Test Dataset#
This page has the instruction of how the test-datasets were generated and how they are used in the tests.
Scaling workflow - MTZ files#
MTZ test datasets are create with gemmi
and random generator.
We have multiple test MTZ files since multiple files are expected in usual cases.
These files do not have any physical meaning and they are meant to be useful for testing the workflow.
Here is the code cell to create the test files.
[1]:
import gemmi
import pandas as pd
import numpy as np
from ess.nmx.mtz_io import (
DEFAULT_INTENSITY_COLUMN_NAME,
DEFAULT_WAVELENGTH_COLUMN_NAME,
DEFAULT_STD_DEV_COLUMN_NAME,
DEFAULT_SPACE_GROUP_DESC,
)
# Negative intensities will happen due to corrections
# and high intensities are also expected in some cases
INTENSITY_RANGE = (-20.0, 200.0)
HKL_RANGE = (-100, 100)
MANDATORY_FIELDS = (
"H",
"K",
"L",
DEFAULT_WAVELENGTH_COLUMN_NAME, # LAMBDA
DEFAULT_INTENSITY_COLUMN_NAME, # I
DEFAULT_STD_DEV_COLUMN_NAME, # SIGI
)
global_rng = np.random.default_rng(0)
HKL_CANDIDATES = tuple(
zip(*[global_rng.integers(*HKL_RANGE, size=100) for _ in range(3)], strict=False)
)
def create_mtz_data_frame(random_seed: int) -> pd.DataFrame:
rng = np.random.default_rng(random_seed)
intensities = np.sort(rng.normal(50, 20, size=10_000))[::-1] + (
rng.uniform(*INTENSITY_RANGE, size=10_000)
* rng.choice([0] * 99 + [1], size=10_000)
)
std_devs = np.multiply(intensities, rng.uniform(0.1, 0.15, size=10_000))
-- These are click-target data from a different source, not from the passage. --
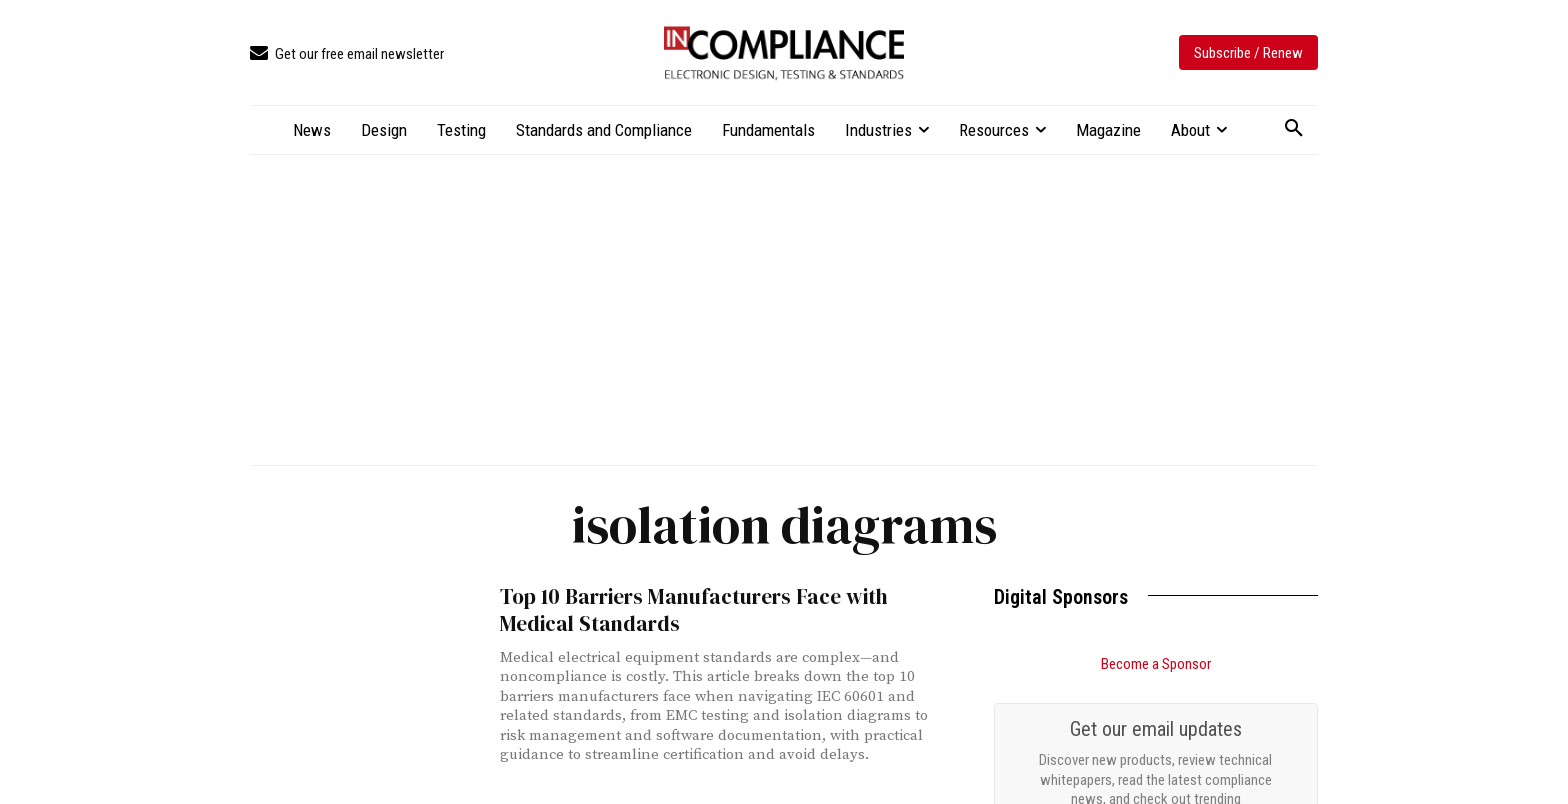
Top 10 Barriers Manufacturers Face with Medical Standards (691, 610)
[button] (1294, 129)
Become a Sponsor (1156, 664)
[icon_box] (347, 54)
wavelengths = np.sort(rng.uniform(2.8, 3.2, size=10_000))[::-1]
df = pd.DataFrame(
{
DEFAULT_INTENSITY_COLUMN_NAME: intensities,
DEFAULT_STD_DEV_COLUMN_NAME: std_devs,
DEFAULT_WAVELENGTH_COLUMN_NAME: wavelengths,
}
)
df[["H", "K", "L"]] = pd.Series(
rng.choice(HKL_CANDIDATES, size=10_000).tolist()
).to_list()
return df
def dataframe_to_mtz(df: pd.DataFrame) -> gemmi.Mtz:
"""Create a random MTZ file with a single dataset.
Columns:
- H, K, L: Miller indices
- LAMBDA: Wavelength
- I: Intensity
- SIGI: Standard deviation of intensity
"""
assert set(df.columns) == set(MANDATORY_FIELDS)
mtz = gemmi.Mtz()
mtz.add_dataset("HKL")
column_type_map = { # Column types: https://www.ccp4.ac.uk/html/mtzformat.html#coltypes
"H": "H",
"K": "H",
"L": "H",
DEFAULT_WAVELENGTH_COLUMN_NAME: "R",
DEFAULT_INTENSITY_COLUMN_NAME: "J",
DEFAULT_STD_DEV_COLUMN_NAME: "Q",
}
for col_name in df.columns:
mtz.add_column(col_name, type=column_type_map[col_name], expand_data=True)
mtz.spacegroup = gemmi.SpaceGroup(DEFAULT_SPACE_GROUP_DESC)
mtz.set_data(df.values)
return mtz
for seed in range(1, 6):
sample_df = create_mtz_data_frame(seed)
sample_mtz = dataframe_to_mtz(sample_df)
# sample_mtz.write_to_file(f"sample_{seed}.mtz") # Uncomment to save the MTZ file
sample_df.head()
[1]:
I | SIGI | LAMBDA | H | K | L | |
---|---|---|---|---|---|---|
0 | 121.346225 | 16.221380 | 3.199910 | 68 | 66 | 60 |
1 | 120.356421 | 14.619821 | 3.199888 | 5 | -18 | -43 |
2 | 118.749968 | 17.432007 | 3.199803 | -24 | -15 | -52 |
3 | 118.462882 | 12.729899 | 3.199750 | 86 | -78 | 91 |
4 | 116.012108 | 14.932206 | 3.199700 | 42 | 3 | 18 |
Once the files were created, they were compressed into one file and uploaded in the server where pooch can access to.
Here is the script for compressing the files.
tar -czvf mtz_random_samples.tar.gz sample_*.mtz